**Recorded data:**

_ _ _

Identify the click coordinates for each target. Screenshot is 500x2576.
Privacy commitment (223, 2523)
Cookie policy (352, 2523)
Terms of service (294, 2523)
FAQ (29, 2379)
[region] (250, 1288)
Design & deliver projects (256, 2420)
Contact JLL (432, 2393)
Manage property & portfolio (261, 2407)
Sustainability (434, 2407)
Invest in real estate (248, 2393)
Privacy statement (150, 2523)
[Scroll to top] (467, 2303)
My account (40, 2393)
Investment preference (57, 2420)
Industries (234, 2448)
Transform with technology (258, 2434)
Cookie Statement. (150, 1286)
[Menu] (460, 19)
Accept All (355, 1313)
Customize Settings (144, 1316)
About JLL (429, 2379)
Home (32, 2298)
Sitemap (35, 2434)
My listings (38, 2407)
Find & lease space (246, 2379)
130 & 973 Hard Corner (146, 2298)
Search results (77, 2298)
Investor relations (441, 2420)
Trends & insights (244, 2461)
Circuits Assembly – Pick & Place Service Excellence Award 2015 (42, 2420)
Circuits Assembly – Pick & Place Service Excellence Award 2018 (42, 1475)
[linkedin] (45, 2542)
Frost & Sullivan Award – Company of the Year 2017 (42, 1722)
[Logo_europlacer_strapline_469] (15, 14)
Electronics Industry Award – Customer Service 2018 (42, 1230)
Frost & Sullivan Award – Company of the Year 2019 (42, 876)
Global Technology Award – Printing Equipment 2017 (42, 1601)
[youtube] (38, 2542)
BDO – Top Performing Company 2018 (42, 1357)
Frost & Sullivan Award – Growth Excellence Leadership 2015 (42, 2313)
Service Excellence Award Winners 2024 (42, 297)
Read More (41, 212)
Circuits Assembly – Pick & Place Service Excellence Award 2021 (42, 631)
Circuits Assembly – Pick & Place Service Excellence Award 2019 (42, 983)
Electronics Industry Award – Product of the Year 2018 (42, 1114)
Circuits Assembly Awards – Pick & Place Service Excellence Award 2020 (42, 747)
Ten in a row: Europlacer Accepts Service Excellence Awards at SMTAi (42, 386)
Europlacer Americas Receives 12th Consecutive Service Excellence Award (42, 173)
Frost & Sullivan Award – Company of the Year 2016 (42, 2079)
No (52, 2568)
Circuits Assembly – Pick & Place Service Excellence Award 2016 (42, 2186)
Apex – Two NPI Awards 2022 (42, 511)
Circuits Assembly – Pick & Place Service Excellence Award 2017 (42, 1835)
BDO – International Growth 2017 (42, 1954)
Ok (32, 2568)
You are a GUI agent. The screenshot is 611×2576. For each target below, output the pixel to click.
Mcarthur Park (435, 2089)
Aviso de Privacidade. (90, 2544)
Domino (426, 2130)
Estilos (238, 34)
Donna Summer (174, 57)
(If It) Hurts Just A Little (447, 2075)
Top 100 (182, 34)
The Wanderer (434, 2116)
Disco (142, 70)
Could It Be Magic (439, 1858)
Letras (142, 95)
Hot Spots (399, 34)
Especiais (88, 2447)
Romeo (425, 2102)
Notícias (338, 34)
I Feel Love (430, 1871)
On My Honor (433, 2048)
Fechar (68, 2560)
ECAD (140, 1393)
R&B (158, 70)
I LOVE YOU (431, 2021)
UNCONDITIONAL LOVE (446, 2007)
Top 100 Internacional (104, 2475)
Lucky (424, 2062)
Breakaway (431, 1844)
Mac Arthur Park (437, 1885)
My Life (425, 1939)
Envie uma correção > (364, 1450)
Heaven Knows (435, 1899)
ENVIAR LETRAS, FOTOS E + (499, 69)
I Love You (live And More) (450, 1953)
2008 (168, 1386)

_ _ _

**What this task involves:** All of the lines above that carry the string "Pick" need to be found and copied.

**Your solution:**
Circuits Assembly – Pick & Place Service Excellence Award 2015 (42, 2420)
Circuits Assembly – Pick & Place Service Excellence Award 2018 (42, 1475)
Circuits Assembly – Pick & Place Service Excellence Award 2021 (42, 631)
Circuits Assembly – Pick & Place Service Excellence Award 2019 (42, 983)
Circuits Assembly Awards – Pick & Place Service Excellence Award 2020 (42, 747)
Circuits Assembly – Pick & Place Service Excellence Award 2016 (42, 2186)
Circuits Assembly – Pick & Place Service Excellence Award 2017 (42, 1835)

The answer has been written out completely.